# Sommerfeld's Tongue and Groove?



## ShaneB (Sep 4, 2005)

Has anyone tried Mark Sommerfeld's new tongue and groove bit set that he uses in his cabinet making? If so, what were your thoughts. I looks really slick on his video when he uses it in combination with a pocket hole jig. I really like the fact that the tongue is offset to allow for either a flush fitting joint or one that can be used for scribing along a wall. Any feedback would be great before I go out an order a set. Thanks.


----------



## bobj3 (Jan 17, 2006)

Shane
I have not used his bit set but I did make my own with two sets of T & G sets.
That's to say 3 cutters on one arbor.
And it works the same way Marc's works but I set it to cut 1/4" deep. (the default is 7/16" deep) on most of the T & G sets.
see below
http://www.routerforums.com/showthread.php?t=2725
http://www.routerforums.com/attachment.php?attachmentid=2233
http://www.routerforums.com/attachment.php?attachmentid=2236
I also use the T & G set to make may door frames.

And you are right about his video it's great with may new ways to make cabinets quick and easy and how to use the router table.
I have all his videos and I was just about to view the Router Table one when I saw your post.

Have a good one.

Bj


----------



## ShaneB (Sep 4, 2005)

Thanks for the info. I'll look into making my own. I had thought about trying to do that, but then hesitated. I really like the "matched set" idea. I plan to start using the rubber gromet concept and bottom out my bits. I thought that if I made my own, I would contantly be having to set and re-set the heights. I guess set-up blocks would help in that case though now that I think of it.

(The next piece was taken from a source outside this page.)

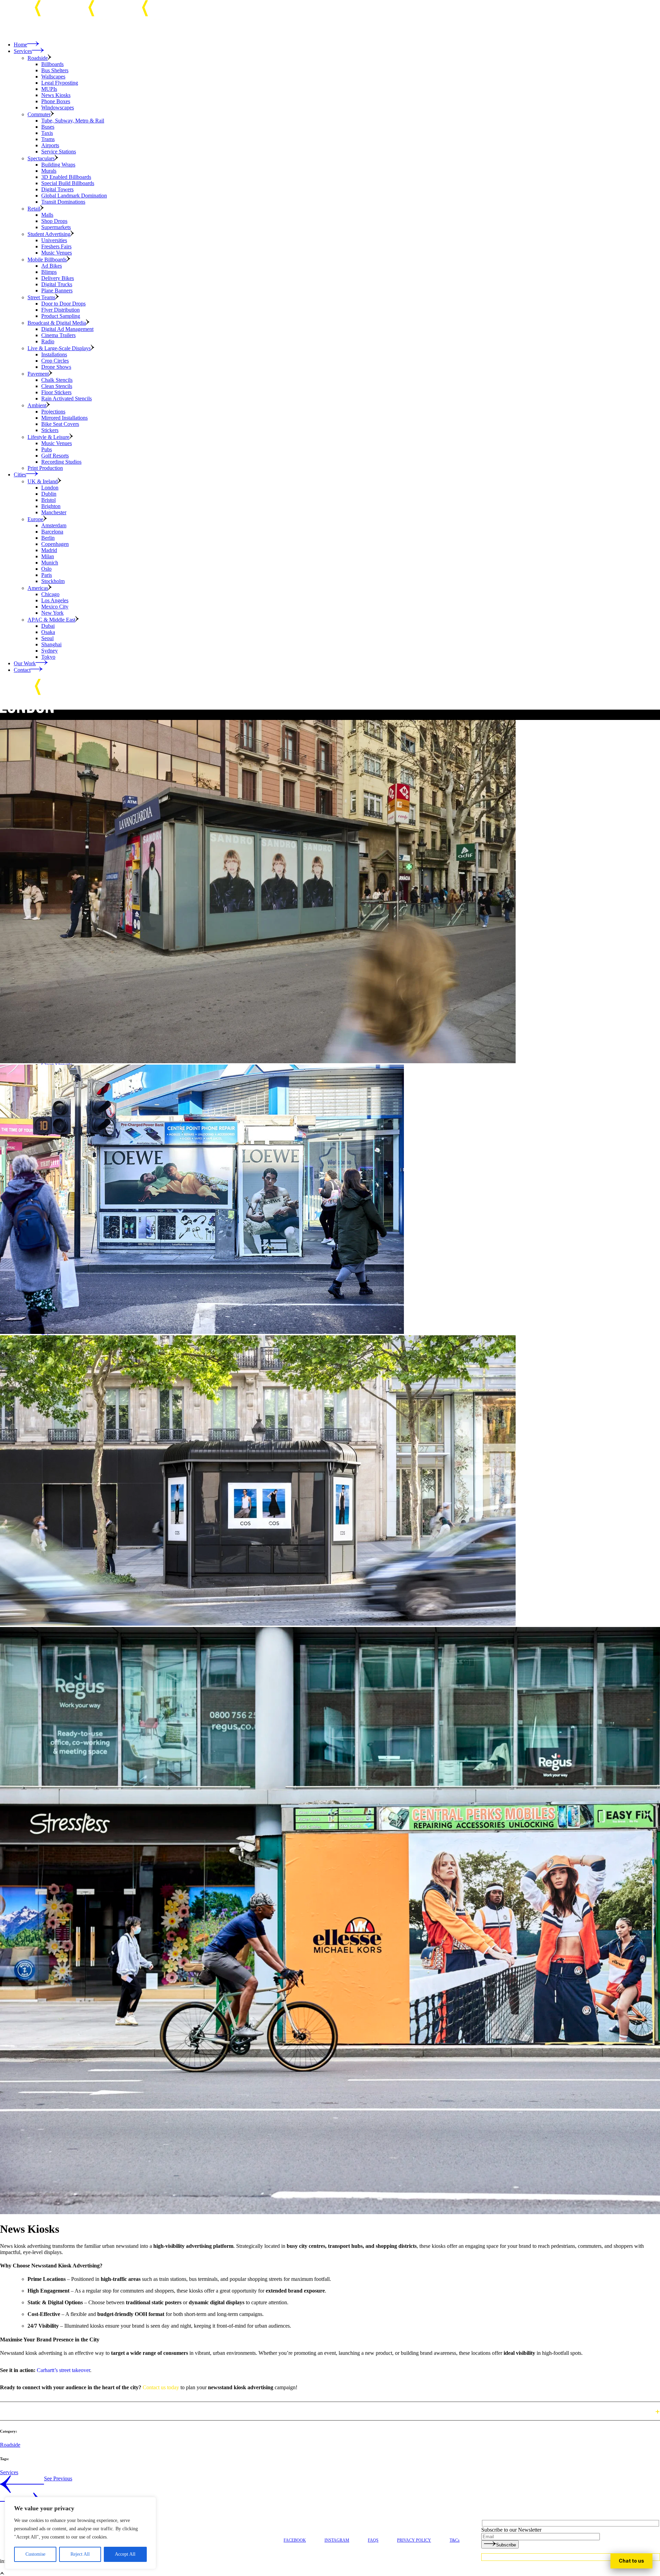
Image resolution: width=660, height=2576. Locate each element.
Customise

Have you made any cabinets using his system? If so, was it as easy as he makes it look?
Thanks again.


----------



## bobj3 (Jan 17, 2006)

Shane
Yes, many and yes it's that easy with the pocket hole jig and the T & G set.
I did talk with Marc Sommerfeld today and he is going to drop the CMT line of router bits and he has a new ones coming out with his name on the them, he said they will be a bit lower in price and just as good as CMT maybe a better.

Just a Note****Once you make one his way you will always use his systems it's that good,,,,,most cabinets are just a big box and once you get that down your in and you can turn out cabinets all day long that just get better as you go.



Bj


----------